▸ **Exercise brief**
Single out the lines of the material that contain "panel" and copy them.

━━━ Records for this task

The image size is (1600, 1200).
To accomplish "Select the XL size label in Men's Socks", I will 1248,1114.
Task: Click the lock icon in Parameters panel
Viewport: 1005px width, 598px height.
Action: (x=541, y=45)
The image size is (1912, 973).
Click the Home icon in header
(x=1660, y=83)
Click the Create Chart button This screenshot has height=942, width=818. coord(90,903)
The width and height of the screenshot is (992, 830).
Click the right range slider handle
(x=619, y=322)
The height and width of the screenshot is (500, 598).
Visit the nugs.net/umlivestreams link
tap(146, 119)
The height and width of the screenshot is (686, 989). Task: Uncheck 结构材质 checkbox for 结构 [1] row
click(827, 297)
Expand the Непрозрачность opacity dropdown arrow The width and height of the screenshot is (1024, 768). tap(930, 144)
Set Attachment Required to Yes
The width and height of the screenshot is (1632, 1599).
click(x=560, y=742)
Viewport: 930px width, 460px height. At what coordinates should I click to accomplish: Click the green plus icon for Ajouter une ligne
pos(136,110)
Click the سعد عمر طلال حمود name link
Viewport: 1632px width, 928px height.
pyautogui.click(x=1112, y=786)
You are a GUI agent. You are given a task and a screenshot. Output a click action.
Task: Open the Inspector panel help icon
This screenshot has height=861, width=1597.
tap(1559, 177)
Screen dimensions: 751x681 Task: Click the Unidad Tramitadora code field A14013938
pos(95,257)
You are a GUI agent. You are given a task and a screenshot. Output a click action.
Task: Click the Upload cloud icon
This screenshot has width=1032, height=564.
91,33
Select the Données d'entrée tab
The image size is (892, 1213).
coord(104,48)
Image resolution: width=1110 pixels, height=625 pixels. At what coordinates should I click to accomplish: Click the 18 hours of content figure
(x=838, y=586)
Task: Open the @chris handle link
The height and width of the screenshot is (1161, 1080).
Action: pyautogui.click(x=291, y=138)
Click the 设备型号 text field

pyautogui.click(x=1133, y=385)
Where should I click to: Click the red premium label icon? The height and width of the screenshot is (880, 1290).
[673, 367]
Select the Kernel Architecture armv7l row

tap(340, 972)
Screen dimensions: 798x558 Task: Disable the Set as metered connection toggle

━━━━━━

▸ **Response for this exercise**
Task: Click the lock icon in Parameters panel
Task: Open the Inspector panel help icon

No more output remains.